= Arthur Moymow =

Australian rugby league administrator

Arthur Victor Moymow (1884–1944) was an Australian rugby league administrator. He was also a co-founder
of the St. George Dragons District rugby league football club in 1921.

==Rugby league administrator==
Arthur Moymow was born in Sydney in 1884. He studied bookkeeping and accountancy, and became a foundation member and the first treasurer of the St. George Dragons rugby league club. He held that position until 1932, before moving to Newcastle, New South Wales. He was also the president of the St. George Junior League and also the president of the St. George Referees' Association.

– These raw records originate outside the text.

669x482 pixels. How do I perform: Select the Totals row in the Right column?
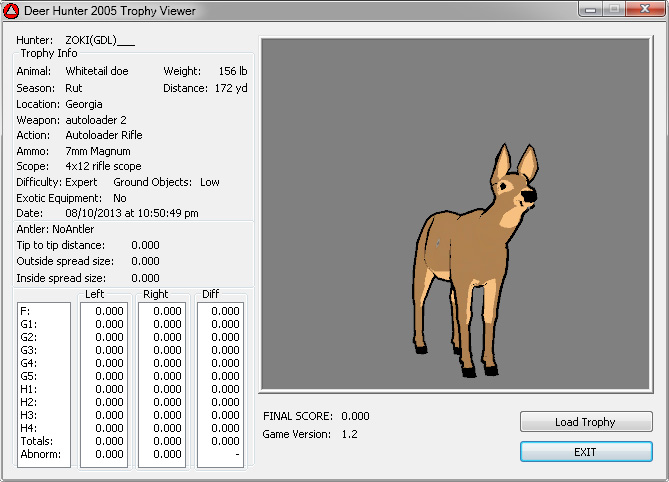pos(161,441)
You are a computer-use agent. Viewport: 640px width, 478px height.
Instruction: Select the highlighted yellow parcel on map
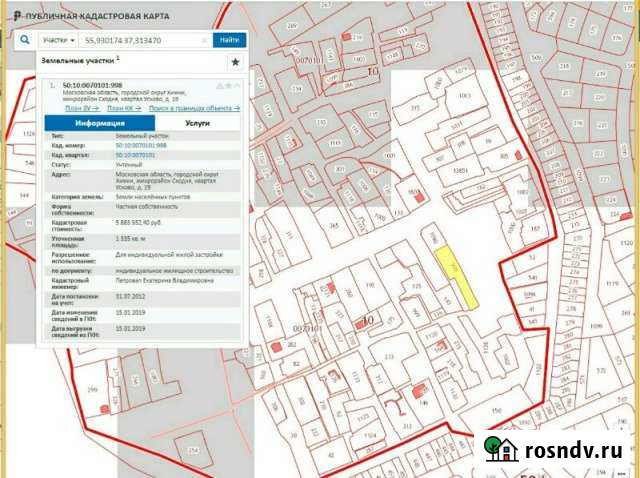tap(456, 273)
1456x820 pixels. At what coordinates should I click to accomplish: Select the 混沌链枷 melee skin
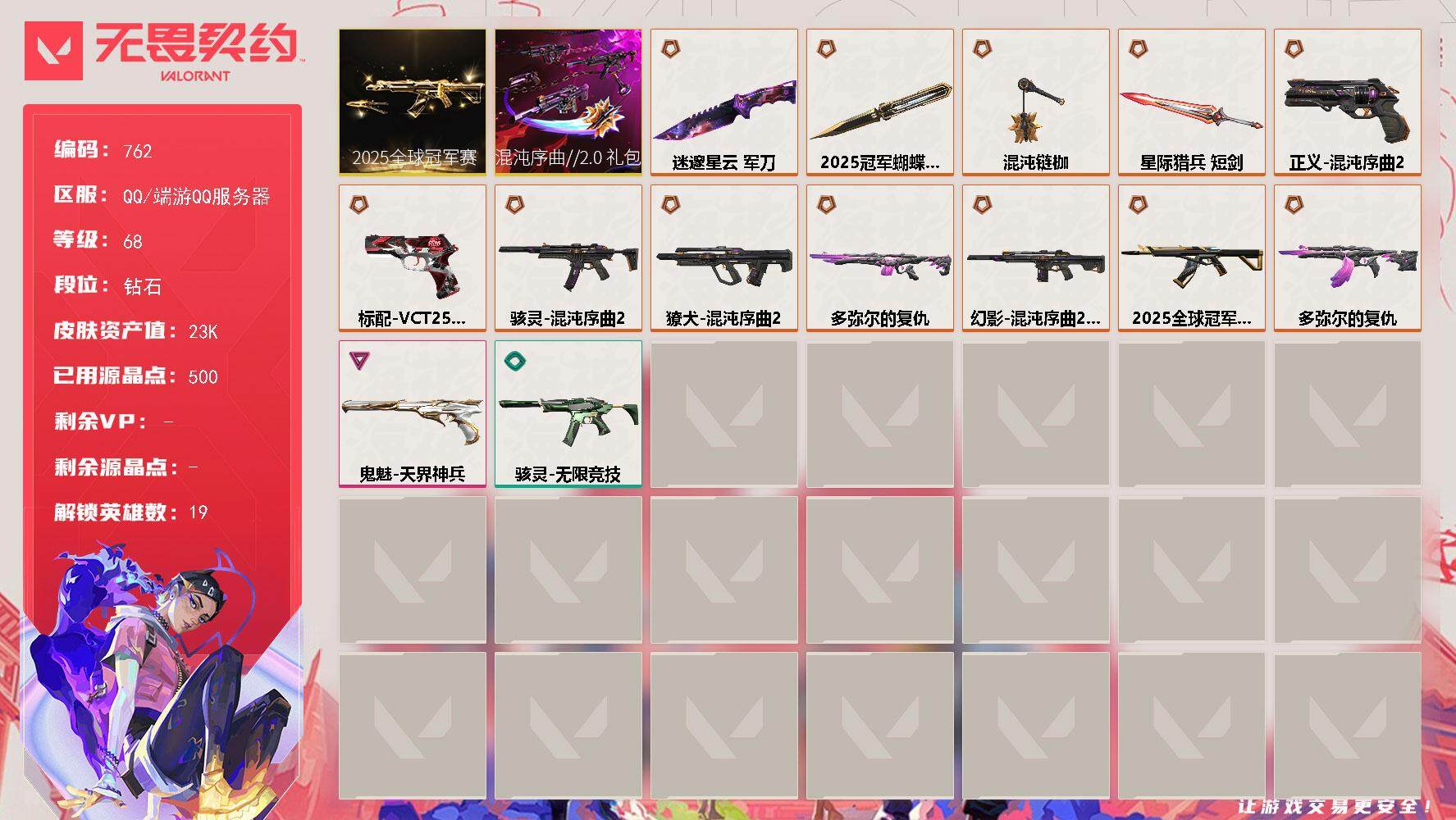pos(1036,102)
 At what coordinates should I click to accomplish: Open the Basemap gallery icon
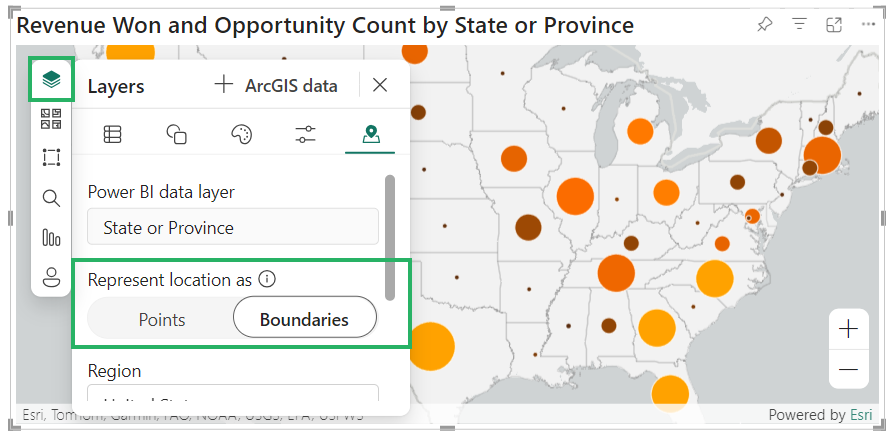(51, 119)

After relocating to Newcastle, he was later the Secretary/Treasurer of the Northern Suburbs Newcastle Rugby League Club, and the Wickham Cricket Club and Hamilton Cricket Club in Newcastle, New South Wales.

Arthur Moymow was awarded Life Membership of the St. George Dragons in 1941.

Arthur Moymow, St.George District Hon. Treasurer. 1927

==War service==
Arthur Moymow joined the Second Australian Imperial Force (AIF) in an administrative role with the recruitment staff in 1941 but died suddenly, at his Hamilton home, on 18 October 1944, age 60. Moymow was buried at the Sandgate War Cemetery on 20 October 1944.